--- Start Data ---

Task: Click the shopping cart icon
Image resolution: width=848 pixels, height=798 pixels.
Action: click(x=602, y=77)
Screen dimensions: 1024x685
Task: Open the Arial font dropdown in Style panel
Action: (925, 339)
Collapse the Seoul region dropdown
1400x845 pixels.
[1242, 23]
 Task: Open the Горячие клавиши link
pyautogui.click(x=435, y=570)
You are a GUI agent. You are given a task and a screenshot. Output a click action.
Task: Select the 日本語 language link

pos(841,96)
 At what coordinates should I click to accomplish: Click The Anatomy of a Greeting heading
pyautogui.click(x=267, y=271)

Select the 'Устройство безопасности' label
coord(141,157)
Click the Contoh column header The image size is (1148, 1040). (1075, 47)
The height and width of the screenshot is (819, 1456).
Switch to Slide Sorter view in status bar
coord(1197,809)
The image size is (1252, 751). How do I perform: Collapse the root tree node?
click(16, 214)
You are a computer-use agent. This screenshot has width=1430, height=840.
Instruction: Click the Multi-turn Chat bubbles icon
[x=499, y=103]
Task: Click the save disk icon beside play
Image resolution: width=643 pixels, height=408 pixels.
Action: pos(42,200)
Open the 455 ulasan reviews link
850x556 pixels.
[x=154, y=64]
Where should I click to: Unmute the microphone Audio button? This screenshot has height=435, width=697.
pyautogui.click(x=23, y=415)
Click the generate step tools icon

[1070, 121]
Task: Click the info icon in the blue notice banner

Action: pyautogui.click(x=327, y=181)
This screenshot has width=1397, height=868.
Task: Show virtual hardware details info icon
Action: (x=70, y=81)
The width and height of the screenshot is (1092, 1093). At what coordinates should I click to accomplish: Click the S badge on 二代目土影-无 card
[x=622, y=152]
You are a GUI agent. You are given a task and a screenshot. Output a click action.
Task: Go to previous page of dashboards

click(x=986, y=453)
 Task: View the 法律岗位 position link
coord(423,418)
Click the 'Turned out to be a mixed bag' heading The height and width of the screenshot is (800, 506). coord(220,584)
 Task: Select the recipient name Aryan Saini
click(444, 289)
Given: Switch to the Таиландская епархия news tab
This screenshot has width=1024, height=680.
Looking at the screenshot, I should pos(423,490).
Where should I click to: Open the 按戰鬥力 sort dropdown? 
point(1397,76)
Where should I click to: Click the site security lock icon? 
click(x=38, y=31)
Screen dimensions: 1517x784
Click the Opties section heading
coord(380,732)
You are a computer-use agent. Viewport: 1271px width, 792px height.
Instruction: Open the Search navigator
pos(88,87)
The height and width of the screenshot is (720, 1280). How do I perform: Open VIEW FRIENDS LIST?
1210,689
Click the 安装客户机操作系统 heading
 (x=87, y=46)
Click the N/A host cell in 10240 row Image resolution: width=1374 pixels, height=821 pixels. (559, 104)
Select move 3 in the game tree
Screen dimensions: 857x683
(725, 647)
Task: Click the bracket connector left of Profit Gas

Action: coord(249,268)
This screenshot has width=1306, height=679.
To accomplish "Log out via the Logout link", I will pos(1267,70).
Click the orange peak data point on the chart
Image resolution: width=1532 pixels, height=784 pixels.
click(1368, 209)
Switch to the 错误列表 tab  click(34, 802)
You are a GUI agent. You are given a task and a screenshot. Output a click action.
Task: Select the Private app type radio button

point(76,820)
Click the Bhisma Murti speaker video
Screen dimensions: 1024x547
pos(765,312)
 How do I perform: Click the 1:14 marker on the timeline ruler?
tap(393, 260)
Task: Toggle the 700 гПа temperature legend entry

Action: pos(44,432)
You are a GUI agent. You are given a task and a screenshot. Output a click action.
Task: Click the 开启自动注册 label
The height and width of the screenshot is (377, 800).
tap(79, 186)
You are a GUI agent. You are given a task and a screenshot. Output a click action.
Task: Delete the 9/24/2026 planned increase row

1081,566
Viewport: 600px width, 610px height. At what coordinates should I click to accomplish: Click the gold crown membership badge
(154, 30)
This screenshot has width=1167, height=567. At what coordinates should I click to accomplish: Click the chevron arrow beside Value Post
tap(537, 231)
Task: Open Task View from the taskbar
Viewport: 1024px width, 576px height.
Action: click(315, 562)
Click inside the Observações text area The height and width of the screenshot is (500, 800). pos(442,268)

--- End Data ---

Copy out all of the records above verbatim, line for line.

▶ **The completed task**:
Task: Click the shopping cart icon
Image resolution: width=848 pixels, height=798 pixels.
Action: click(x=602, y=77)
Screen dimensions: 1024x685
Task: Open the Arial font dropdown in Style panel
Action: (925, 339)
Collapse the Seoul region dropdown
1400x845 pixels.
[1242, 23]
 Task: Open the Горячие клавиши link
pyautogui.click(x=435, y=570)
You are a GUI agent. You are given a task and a screenshot. Output a click action.
Task: Select the 日本語 language link

pos(841,96)
 At what coordinates should I click to accomplish: Click The Anatomy of a Greeting heading
pyautogui.click(x=267, y=271)

Select the 'Устройство безопасности' label
coord(141,157)
Click the Contoh column header The image size is (1148, 1040). (1075, 47)
The height and width of the screenshot is (819, 1456).
Switch to Slide Sorter view in status bar
coord(1197,809)
The image size is (1252, 751). How do I perform: Collapse the root tree node?
click(16, 214)
You are a computer-use agent. This screenshot has width=1430, height=840.
Instruction: Click the Multi-turn Chat bubbles icon
[x=499, y=103]
Task: Click the save disk icon beside play
Image resolution: width=643 pixels, height=408 pixels.
Action: pos(42,200)
Open the 455 ulasan reviews link
850x556 pixels.
[x=154, y=64]
Where should I click to: Unmute the microphone Audio button? This screenshot has height=435, width=697.
pyautogui.click(x=23, y=415)
Click the generate step tools icon

[1070, 121]
Task: Click the info icon in the blue notice banner

Action: pyautogui.click(x=327, y=181)
This screenshot has width=1397, height=868.
Task: Show virtual hardware details info icon
Action: (x=70, y=81)
The width and height of the screenshot is (1092, 1093). At what coordinates should I click to accomplish: Click the S badge on 二代目土影-无 card
[x=622, y=152]
You are a GUI agent. You are given a task and a screenshot. Output a click action.
Task: Go to previous page of dashboards

click(x=986, y=453)
 Task: View the 法律岗位 position link
coord(423,418)
Click the 'Turned out to be a mixed bag' heading The height and width of the screenshot is (800, 506). coord(220,584)
 Task: Select the recipient name Aryan Saini
click(444, 289)
Given: Switch to the Таиландская епархия news tab
This screenshot has width=1024, height=680.
Looking at the screenshot, I should pos(423,490).
Where should I click to: Open the 按戰鬥力 sort dropdown? 
point(1397,76)
Where should I click to: Click the site security lock icon? 
click(x=38, y=31)
Screen dimensions: 1517x784
Click the Opties section heading
coord(380,732)
You are a computer-use agent. Viewport: 1271px width, 792px height.
Instruction: Open the Search navigator
pos(88,87)
The height and width of the screenshot is (720, 1280). How do I perform: Open VIEW FRIENDS LIST?
1210,689
Click the 安装客户机操作系统 heading
 (x=87, y=46)
Click the N/A host cell in 10240 row Image resolution: width=1374 pixels, height=821 pixels. (559, 104)
Select move 3 in the game tree
Screen dimensions: 857x683
(725, 647)
Task: Click the bracket connector left of Profit Gas

Action: coord(249,268)
This screenshot has width=1306, height=679.
To accomplish "Log out via the Logout link", I will pos(1267,70).
Click the orange peak data point on the chart
Image resolution: width=1532 pixels, height=784 pixels.
click(1368, 209)
Switch to the 错误列表 tab  click(34, 802)
You are a GUI agent. You are given a task and a screenshot. Output a click action.
Task: Select the Private app type radio button

point(76,820)
Click the Bhisma Murti speaker video
Screen dimensions: 1024x547
pos(765,312)
 How do I perform: Click the 1:14 marker on the timeline ruler?
tap(393, 260)
Task: Toggle the 700 гПа temperature legend entry

Action: pos(44,432)
You are a GUI agent. You are given a task and a screenshot. Output a click action.
Task: Click the 开启自动注册 label
The height and width of the screenshot is (377, 800).
tap(79, 186)
You are a GUI agent. You are given a task and a screenshot. Output a click action.
Task: Delete the 9/24/2026 planned increase row

1081,566
Viewport: 600px width, 610px height. At what coordinates should I click to accomplish: Click the gold crown membership badge
(154, 30)
This screenshot has width=1167, height=567. At what coordinates should I click to accomplish: Click the chevron arrow beside Value Post
tap(537, 231)
Task: Open Task View from the taskbar
Viewport: 1024px width, 576px height.
Action: click(315, 562)
Click inside the Observações text area The height and width of the screenshot is (500, 800). pos(442,268)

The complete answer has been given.